# [ASSIGNMENT]
Find each line below that includes "agent", then copy it.
Top of THE INPUT
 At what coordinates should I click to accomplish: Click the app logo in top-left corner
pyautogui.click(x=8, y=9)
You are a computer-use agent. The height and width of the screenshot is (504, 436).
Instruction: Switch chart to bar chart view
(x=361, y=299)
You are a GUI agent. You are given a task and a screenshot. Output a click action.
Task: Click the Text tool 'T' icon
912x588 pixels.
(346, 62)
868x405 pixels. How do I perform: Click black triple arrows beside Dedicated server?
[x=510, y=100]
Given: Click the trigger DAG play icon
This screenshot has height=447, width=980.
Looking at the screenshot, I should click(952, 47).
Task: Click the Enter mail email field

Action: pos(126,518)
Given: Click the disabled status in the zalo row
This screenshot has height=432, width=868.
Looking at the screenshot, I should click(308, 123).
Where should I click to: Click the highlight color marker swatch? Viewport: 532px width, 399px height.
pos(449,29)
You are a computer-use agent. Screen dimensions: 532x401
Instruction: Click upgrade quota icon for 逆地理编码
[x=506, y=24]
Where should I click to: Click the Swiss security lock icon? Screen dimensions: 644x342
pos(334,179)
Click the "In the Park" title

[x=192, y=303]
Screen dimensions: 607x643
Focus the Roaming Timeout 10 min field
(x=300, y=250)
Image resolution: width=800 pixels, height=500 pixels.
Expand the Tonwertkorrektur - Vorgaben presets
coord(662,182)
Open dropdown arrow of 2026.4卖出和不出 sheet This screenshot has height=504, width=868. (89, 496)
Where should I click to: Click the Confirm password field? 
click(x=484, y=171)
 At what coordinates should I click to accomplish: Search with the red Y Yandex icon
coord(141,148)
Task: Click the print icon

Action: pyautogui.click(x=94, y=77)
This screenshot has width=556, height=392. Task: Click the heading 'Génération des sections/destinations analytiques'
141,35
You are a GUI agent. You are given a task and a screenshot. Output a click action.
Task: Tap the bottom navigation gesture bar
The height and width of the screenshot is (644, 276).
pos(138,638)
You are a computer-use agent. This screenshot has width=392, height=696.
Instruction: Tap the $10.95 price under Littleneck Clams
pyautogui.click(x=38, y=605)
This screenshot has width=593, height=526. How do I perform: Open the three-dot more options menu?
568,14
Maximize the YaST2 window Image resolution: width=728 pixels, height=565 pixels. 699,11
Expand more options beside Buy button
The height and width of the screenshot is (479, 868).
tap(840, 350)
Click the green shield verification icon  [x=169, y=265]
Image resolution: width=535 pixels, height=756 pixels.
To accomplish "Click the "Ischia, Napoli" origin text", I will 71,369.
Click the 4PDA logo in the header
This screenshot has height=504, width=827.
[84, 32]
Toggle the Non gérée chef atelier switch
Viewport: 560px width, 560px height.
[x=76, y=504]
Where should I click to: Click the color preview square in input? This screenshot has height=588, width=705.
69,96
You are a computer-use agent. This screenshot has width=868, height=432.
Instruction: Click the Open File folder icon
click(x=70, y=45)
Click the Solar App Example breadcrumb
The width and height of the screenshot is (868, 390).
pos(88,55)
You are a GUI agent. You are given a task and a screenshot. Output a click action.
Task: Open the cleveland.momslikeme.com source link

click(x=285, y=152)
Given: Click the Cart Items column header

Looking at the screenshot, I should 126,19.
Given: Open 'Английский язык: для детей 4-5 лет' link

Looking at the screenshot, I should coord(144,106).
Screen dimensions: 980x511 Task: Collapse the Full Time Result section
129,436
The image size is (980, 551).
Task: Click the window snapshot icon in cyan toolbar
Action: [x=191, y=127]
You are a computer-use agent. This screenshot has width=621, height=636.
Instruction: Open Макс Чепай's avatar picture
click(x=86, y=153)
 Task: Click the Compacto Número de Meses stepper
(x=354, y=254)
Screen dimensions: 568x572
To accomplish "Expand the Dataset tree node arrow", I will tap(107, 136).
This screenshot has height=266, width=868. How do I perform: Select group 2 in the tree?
Bottom of THE INPUT
# [TASK OUTPUT]
You are a computer-use agent. The height and width of the screenshot is (504, 436).
You are a GUI agent. You are given a task and a screenshot. Output a click action.
You are a computer-use agent. Screen dimensions: 532x401
You are a GUI agent. You are given a task and a screenshot. Output a click action.
You are a computer-use agent. This screenshot has width=392, height=696.
You are a computer-use agent. This screenshot has width=868, height=432.
You are a GUI agent. You are given a task and a screenshot. Output a click action.
You are a computer-use agent. This screenshot has width=621, height=636.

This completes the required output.